SponsorUnited is seeking a MLOps Engineer (Machine Learning Operations Engineer) to spearhead the development, implementation, and management of our data/ML pipelines, feature stores and monitoring/observability of ML/LLM infrastructure. This role is central to our mission, ensuring the robustness, scalability, efficiency and uptime of our data and AI operations.

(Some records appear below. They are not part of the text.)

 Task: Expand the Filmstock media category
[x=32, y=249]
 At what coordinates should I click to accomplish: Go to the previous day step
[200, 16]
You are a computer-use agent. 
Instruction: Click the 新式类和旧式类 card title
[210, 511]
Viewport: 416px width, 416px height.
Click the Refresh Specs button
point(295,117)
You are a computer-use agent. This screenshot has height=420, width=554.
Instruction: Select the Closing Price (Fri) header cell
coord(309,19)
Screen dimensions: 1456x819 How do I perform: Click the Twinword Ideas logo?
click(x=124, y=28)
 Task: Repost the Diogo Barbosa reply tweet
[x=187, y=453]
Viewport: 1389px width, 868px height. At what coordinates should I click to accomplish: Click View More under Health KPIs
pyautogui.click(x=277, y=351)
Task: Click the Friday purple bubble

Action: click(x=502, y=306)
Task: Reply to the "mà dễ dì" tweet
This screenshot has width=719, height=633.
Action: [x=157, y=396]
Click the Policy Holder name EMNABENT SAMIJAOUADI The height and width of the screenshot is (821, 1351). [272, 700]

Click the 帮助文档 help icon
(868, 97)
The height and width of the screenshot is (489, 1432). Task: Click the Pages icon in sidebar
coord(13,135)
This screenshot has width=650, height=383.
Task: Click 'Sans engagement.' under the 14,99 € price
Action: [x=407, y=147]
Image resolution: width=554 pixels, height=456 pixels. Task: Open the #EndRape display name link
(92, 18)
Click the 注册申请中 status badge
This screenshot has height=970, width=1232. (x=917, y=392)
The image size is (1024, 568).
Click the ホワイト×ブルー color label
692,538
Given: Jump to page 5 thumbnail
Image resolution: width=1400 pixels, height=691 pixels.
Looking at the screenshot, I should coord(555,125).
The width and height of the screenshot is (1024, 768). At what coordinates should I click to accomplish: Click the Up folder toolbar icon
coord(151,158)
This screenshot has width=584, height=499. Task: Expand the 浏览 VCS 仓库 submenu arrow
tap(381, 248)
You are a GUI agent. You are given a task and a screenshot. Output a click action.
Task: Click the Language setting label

As the steward of our data quality, workflows and data/AI architecture, you will play a critical role in leveraging AWS technologies to optimize our data warehousing, data lakes and ML infrastructure, setting the stage for innovative uses of ML and AI across our platform.

Key Responsibilities:

  1. Data Pipeline Ownership: Architect, deploy, and manage scalable data pipelines capable of handling vast volumes of data from a diverse array of data sources, including websites, images, audio feeds, and video feeds.
  2. Data Extraction and Intelligence: Implement pipelines to extract relevant information with precision, ensuring high-quality data is readily available for analytics and machine learning applications.
  3. Data & AI Infrastructure Management: Oversee our comprehensive data infrastructure, ensuring optimal performance, reliability, and security across our AWS-based data warehousing and data lake solutions as well as ML infrastructure.
  4. Data Technology Expertise: Leverage extensive knowledge of AWS data services or other cloud data services (including but not limited to Redshift, S3, Glue, Athena, and Kinesis) to build and maintain state-of-the-art data solutions that support our analytical and operational needs.
  5. Cross-Functional Leadership: Collaborate closely with product managers, data scientists, and engineering teams to understand and fulfill data requirements, facilitating the seamless integration of ML/AI technologies to enhance our offerings.
  6. Performance Optimization: Apply advanced techniques for tuning and optimizing data throughput and storage efficiency, ensuring swift and reliable access to critical data insights.
  7. Innovation and Best Practices: Stay at the forefront of data management and cloud technologies, advocating for and implementing cutting-edge practices that contribute to our legacy of technical innovation and excellence.

Qualifications:

  • 10+ years of experience in Data Engineering, MLOps or a similar role, with a strong emphasis on building scalable solutions, demonstrating the ability to design and deploy scalable data solutions.
  • Bachelor's degree in Computer Science, Data Science, or a related field (or equivalent experience).
  • Expert knowledge of data lake and data warehouse architecture, data ingestion, transformation, and data modeling best practices.
  • Experience with ML lifecycle and deploying ML models with model/data monitoring, feature stores and model experimentation tools like MLflow or Weights & Biases.
  • Some experience with LLMOps lifecycle including understanding of compound AI systems, tracing and evaluation metrics/tools.
  • Strong, hands-on experience with cloud-based databases (e.g., AWS RDS, Azure SQL Database or Google cloud) AWS RDS and data lake technologies, like AWS S3, Azure Data Lake Storage, or Google Cloud Storage, for managing and storing unstructured and semi-structured data.
  • Certification in relevant AWS architectures and database technologies such as AWS Certified Solutions Architect Associate/Professional and AWS Certified Data Analytics Specialty is a strong plus.
  • Strong programming skills in languages to develop applications and scripts for data automation and knowledge of languages like Python, Bash, R, Java, for automation and maintenance tasks.
  • Expertise in AWS data warehousing platforms, such as Amazon Redshift, as well as exposure to other platforms like Google BigQuery.
  • Strong understanding of data security and compliance regulations, like SOC2, NIST, PCI, etc.
  • Excellent problem-solving and communication skills.